AIM: How many lines of the data below contain the string "field"? Case counts. Reply with the number alone.

▶

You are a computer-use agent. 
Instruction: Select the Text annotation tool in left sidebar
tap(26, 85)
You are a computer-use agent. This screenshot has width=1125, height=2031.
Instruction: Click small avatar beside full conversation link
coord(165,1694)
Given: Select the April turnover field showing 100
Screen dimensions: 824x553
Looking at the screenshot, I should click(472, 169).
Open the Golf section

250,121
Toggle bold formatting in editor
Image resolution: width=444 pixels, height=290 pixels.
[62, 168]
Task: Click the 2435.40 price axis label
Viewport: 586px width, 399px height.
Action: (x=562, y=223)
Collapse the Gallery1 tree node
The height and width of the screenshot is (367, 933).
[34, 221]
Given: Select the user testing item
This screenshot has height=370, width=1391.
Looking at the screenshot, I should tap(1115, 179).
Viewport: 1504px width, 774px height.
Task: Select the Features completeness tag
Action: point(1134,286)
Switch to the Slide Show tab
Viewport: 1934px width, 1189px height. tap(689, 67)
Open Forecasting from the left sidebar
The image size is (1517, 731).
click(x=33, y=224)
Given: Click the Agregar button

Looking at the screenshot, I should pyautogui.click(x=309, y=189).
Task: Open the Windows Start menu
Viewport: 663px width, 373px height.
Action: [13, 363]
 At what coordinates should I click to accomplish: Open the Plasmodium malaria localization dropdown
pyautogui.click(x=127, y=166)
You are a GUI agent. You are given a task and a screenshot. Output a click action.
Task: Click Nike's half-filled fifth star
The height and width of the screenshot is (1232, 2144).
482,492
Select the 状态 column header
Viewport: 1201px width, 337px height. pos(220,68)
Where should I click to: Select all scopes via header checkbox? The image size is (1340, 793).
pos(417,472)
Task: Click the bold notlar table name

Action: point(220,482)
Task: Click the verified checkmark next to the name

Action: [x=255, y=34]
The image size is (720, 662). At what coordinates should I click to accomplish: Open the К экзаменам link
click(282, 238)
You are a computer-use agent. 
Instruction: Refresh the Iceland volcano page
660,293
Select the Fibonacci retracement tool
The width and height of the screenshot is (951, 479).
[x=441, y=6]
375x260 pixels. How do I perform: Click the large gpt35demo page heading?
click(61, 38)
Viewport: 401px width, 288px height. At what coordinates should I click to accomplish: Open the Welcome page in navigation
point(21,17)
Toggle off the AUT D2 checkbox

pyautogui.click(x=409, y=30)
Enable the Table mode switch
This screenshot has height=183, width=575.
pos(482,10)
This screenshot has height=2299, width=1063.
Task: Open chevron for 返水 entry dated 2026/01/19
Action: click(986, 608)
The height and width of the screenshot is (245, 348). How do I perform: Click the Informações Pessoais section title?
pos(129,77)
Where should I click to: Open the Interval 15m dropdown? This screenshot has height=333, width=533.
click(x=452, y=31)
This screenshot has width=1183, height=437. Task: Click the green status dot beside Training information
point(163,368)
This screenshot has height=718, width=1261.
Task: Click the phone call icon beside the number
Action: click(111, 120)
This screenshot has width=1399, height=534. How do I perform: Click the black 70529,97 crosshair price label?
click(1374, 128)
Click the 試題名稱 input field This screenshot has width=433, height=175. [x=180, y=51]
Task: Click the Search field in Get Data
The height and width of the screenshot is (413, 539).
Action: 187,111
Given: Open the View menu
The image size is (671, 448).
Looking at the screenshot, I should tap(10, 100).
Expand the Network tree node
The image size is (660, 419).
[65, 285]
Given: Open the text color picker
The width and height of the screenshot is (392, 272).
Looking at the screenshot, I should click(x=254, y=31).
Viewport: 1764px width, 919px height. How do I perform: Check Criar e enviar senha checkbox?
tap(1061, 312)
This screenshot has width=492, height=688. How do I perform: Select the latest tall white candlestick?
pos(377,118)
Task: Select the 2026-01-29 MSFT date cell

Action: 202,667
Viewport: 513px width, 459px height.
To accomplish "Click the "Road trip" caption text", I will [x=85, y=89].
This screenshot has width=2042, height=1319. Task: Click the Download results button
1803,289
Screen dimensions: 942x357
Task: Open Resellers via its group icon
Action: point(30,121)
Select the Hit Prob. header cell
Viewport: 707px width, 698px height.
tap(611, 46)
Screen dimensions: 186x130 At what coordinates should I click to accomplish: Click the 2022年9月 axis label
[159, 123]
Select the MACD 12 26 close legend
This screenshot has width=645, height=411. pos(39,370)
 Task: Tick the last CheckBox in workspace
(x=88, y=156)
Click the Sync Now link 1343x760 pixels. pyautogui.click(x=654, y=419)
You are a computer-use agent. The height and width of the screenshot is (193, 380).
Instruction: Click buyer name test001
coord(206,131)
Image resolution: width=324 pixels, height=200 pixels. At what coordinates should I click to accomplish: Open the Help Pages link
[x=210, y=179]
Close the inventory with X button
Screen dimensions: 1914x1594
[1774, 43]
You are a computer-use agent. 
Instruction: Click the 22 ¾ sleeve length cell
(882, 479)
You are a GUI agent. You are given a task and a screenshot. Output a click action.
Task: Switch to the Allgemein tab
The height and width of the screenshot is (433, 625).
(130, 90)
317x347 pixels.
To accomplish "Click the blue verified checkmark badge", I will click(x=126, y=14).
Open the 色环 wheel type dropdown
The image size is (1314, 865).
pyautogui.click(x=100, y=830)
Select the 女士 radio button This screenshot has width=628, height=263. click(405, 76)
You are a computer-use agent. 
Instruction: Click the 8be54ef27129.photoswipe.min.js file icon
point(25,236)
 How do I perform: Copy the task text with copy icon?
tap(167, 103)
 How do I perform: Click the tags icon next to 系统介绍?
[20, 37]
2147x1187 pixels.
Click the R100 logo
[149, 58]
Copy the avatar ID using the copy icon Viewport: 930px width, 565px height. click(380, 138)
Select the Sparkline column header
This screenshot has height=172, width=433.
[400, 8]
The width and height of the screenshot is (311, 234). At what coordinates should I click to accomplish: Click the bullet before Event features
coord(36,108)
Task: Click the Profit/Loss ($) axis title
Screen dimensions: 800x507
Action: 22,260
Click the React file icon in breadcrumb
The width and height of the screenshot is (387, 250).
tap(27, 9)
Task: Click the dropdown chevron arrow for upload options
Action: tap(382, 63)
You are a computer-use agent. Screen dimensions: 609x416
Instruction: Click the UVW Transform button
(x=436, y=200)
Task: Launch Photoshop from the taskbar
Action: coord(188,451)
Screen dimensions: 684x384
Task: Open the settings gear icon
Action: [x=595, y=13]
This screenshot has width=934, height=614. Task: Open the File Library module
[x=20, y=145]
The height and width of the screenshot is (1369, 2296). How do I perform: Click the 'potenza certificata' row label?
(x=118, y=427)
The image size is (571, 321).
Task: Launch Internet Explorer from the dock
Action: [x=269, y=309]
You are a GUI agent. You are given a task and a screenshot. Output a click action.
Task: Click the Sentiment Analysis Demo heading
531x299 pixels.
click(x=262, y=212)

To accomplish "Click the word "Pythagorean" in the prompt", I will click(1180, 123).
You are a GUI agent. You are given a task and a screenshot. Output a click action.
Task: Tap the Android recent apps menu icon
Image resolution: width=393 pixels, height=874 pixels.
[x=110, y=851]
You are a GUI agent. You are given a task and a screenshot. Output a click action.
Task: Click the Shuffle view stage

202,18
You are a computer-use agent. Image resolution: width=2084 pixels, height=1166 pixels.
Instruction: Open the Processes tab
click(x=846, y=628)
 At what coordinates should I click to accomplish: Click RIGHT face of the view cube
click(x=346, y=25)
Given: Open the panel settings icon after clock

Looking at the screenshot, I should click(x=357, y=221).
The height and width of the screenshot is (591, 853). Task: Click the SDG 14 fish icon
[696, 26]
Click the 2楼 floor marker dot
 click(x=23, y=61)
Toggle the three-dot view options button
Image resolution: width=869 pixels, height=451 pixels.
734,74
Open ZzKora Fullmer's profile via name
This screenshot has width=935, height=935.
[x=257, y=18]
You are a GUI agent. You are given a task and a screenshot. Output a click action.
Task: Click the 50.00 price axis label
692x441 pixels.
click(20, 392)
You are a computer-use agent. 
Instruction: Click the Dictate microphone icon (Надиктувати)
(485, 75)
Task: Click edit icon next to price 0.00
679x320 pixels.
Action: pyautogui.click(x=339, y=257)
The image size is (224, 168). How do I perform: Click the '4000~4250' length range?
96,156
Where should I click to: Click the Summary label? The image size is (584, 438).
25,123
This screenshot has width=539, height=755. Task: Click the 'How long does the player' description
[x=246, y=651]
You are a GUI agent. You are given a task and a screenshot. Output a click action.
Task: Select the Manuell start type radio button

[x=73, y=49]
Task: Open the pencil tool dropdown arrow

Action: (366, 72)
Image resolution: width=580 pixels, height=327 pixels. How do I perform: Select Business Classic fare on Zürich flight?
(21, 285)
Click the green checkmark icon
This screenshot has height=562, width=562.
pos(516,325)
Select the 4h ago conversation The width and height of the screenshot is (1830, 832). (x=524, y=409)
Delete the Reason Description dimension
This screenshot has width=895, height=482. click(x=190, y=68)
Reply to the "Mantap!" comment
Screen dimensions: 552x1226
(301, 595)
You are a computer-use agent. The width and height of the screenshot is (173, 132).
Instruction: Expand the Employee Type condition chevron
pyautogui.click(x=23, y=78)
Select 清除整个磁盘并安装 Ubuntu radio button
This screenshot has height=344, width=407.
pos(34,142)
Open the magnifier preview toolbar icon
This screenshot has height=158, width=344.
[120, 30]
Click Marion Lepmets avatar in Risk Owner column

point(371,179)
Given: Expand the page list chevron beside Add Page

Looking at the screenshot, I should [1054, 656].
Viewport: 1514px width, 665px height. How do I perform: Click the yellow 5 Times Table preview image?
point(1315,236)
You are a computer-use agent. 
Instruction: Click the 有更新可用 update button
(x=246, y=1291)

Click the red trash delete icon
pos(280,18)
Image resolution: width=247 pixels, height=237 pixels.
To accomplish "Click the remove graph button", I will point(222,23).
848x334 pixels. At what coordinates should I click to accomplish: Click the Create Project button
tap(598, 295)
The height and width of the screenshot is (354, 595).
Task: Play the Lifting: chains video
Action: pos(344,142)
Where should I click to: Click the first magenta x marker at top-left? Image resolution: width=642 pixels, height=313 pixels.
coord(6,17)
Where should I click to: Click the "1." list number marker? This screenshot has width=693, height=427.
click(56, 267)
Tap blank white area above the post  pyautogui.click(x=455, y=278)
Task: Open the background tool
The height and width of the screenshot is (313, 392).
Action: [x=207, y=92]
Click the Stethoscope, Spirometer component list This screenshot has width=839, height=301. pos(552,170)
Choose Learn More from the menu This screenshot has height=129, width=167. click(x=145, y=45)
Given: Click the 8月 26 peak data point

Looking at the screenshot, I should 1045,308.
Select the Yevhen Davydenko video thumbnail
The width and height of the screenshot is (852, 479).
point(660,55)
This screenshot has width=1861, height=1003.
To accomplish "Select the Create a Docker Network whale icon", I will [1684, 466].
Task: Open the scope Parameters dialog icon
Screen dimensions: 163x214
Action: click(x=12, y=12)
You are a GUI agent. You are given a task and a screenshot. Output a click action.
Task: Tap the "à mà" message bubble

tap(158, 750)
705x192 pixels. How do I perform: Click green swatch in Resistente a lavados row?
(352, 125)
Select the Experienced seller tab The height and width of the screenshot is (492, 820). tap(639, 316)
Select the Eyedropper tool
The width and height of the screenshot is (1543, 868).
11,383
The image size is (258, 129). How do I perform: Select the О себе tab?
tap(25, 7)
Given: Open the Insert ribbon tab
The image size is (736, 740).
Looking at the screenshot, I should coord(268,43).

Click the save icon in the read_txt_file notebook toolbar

◀

ANSWER TO THIS PROBLEM: 3